Phil Galfond led the field coming into the final day of action but had to settle for a sixth place berth on a very impressive final table that included the likes of George Danzer, Nick Schulman, Eli Elezra and Le’s heads-up opponent Justin Bonomo.

It was Le’s third major title of his career and first WSOP bracelet, as he banks $355,324 for his efforts.

Final Table Standings

1. Tuan Le – $355,324

2. Justin Bonomo – $219,565

3. Eli Elezra – $144,056

4. Nick Schulman – $99,015

5. George Danzer – $70,308

6. Phil Galfond – $51,538

And The Best of the Rest

In other news, Event #6 $1,500 Shootout has reached its last two tables of six-handed action and it’s the names of Josh Arieh, Jared Jaffee and Dimitar Danchev that leap out of those particular pages.
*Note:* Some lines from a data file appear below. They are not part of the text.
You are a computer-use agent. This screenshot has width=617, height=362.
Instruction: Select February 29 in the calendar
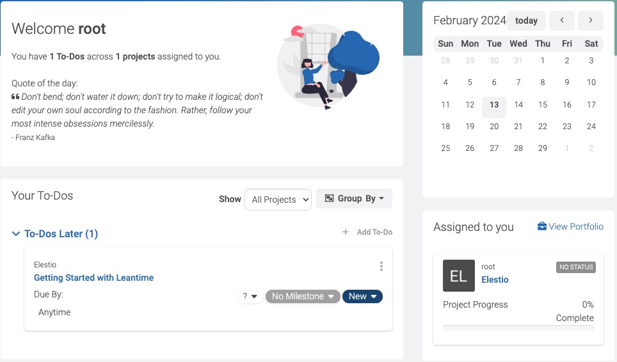pyautogui.click(x=543, y=148)
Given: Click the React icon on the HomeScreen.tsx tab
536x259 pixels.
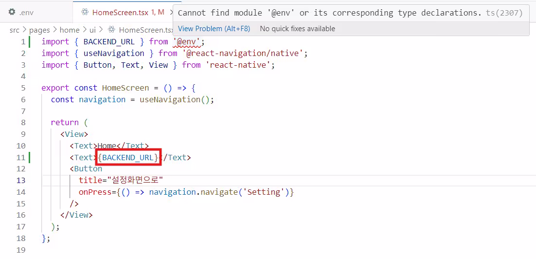Looking at the screenshot, I should tap(85, 12).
Jaffee, in particular, is feeling the heat after coming off the back of a superlative World Poker Tour (WPT) season that saw him claim a victory, and fourth place finish, in Main Event action.

It was a record-breaking day for Phil Hellmuth in Event #7: $1,500 Seven Card Razz. His 101st cash, and 50th final table, are both records, and he comes into the final table second in chips, and who will back against him winning his 14th gold bracelet.

Not me.

Standing in his way are Greg Pappas, David Bach, Brandon Cantu, Ted Forrest, Brock Parker, Yuebin Guo and Kevin Iacofano.
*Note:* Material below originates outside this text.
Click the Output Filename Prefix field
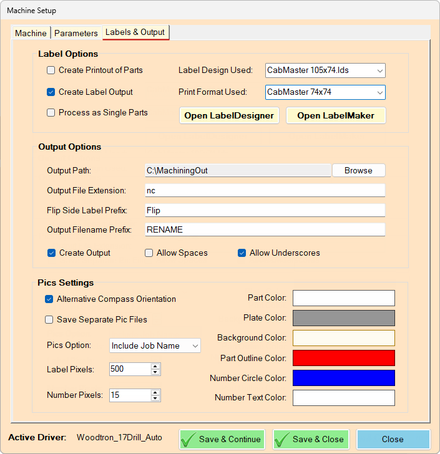Viewport: 440px width, 454px height. [x=265, y=229]
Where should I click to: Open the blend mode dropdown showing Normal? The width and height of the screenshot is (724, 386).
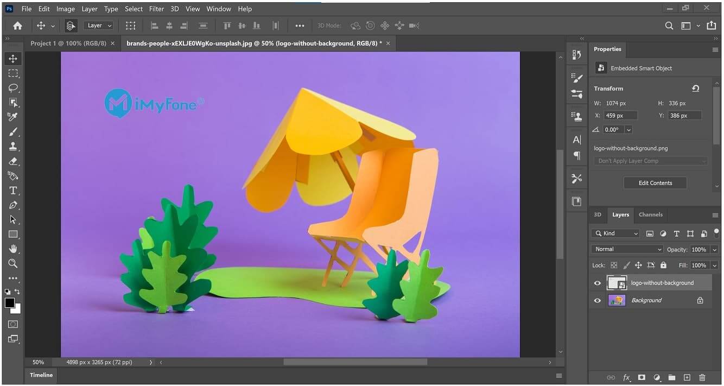626,249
Another record has been broken in Event #8 $1,500 Millionaire Maker. Day 1A attracted 4,722 players, breaking the record for the largest single starting day field in the history of poker.

The re-entry rule meant the queues for the Day 1B starting flight were so long, the event had to be postponed by an hour so everyone could get registered.

In the end, the final figure was 7,977 players making it the second largest WSOP in their 45-year history, with only the 2006 WSOP Main Event attracting more players (8,773).

One man who used the re-entry to great effect was Andrew Seidman. The highly sought after coach and author of the great book Easy Game proved that’s what it can be like when he busted Day 1A only to return for the second flight and rack up an impressive 137,700 in chips.

But even that huge haul is not enough for a chip leading position. According to PokerNews that honor rests with Kyle Ho who bagged and tagged 140,500 chips.

Day Two starts at the later time of 2pm (PST) with 1,466 players remaining.